Additionally, in 2019 the Lynx bus company were running a school bus through the village from Dersingham to Wells-next-the-Sea early in the morning, and back in mid-afternoon. This was for the benefit of pupils of the Alderman Peel High School.

Before 2018, the village was served by a loop of the Stagecoach "Coasthopper" service, running from King's Lynn to Cromer. Some buses on this ran from Brancaster through Docking to Heacham instead of via Hunstanton, and provided the village's route to King's Lynn. The village was also on the route 31 from Fakenham to Hunstanton, allowing for connections to Norwich.

As of 2024 Docking is served by the bus no. 33, operated by Lynx, which runs from Kings Lynn to Hunstanton and stops in Docking.

==Mythology==
On 19 June 1969 at 12.25am, Robin Peck, a radio and television engineer, is alleged to have witnessed a bright-blue object shaped like an inverted mushroom that hovered around 40 metres high in the air at a distance of 400 metres. Adding to his claims are alleged electromagnetic interference effects from the object that caused his Ford Thames van's electrical system to completely cut out when in the object's presence; he felt a lot of static electricity in the air.

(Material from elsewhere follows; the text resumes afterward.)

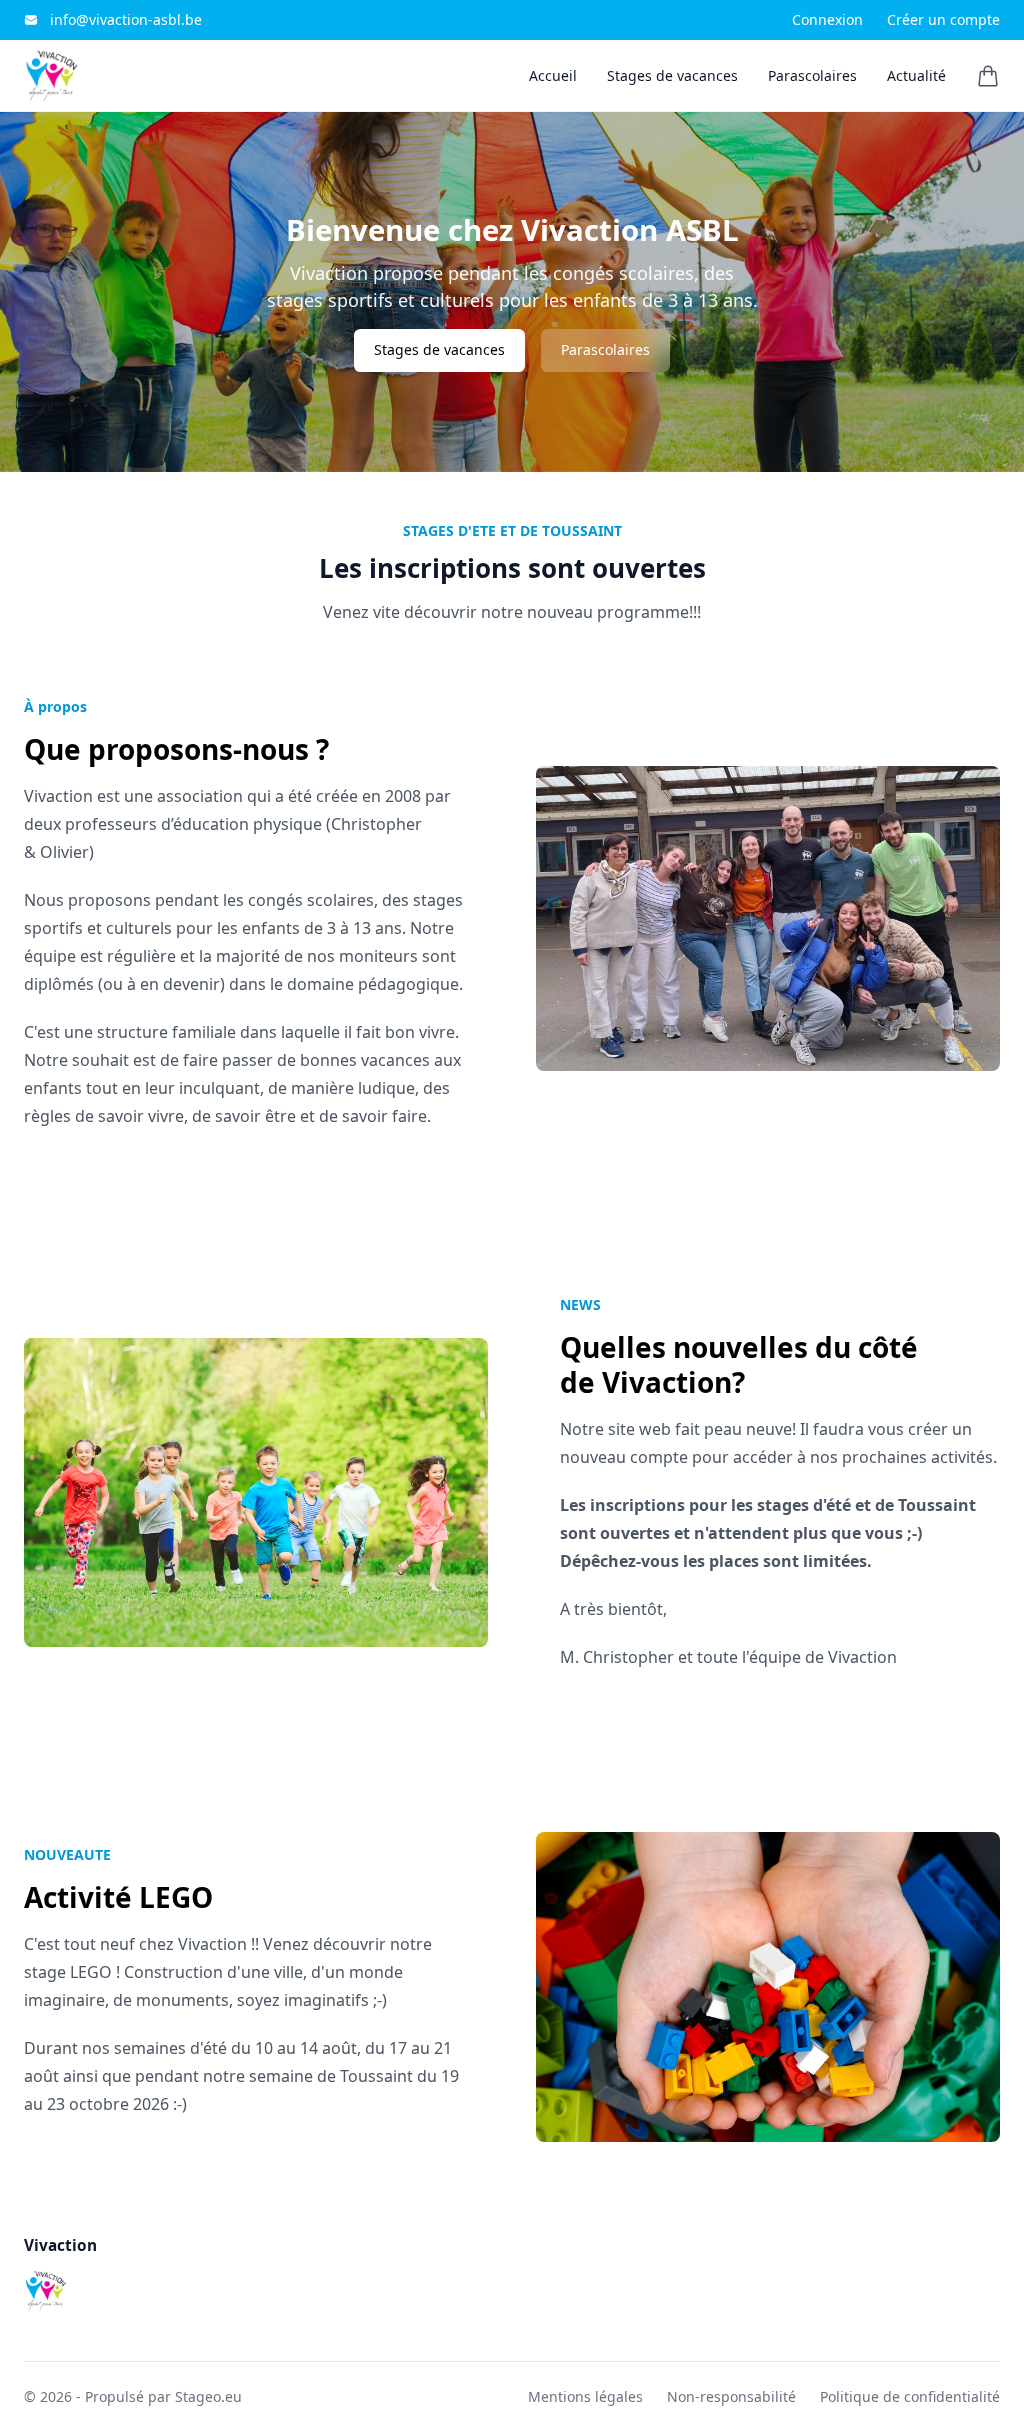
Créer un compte (943, 20)
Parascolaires (605, 349)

Bircham Newton airfield squash courts are allegedly haunted by the crew of a bomber which crashed here, and who were fond of playing the game.

==Notable residents==
- Saint Henry Walpole, Jesuit priest and martyr, born in Docking in 1558.
- Rev. George Smith, defender of Rorke's Drift during the 1879 Zulu War, born in Docking in 1845.
- Nick Aldis, General Manager of Smackdown, locum GM of Raw, professional wrestler and 2008 Gladiator on the UK version of the show.
- Richard Burton, served at former RAF Docking and lived in Docking Hall.
- Warren Mitchell, served at former RAF Docking and lived in Docking Hall.
- Robert Hardy, served at former RAF Docking and lived in Docking Hall.
- Danny Blanchflower, served at former RAF Docking and lived in Docking Hall.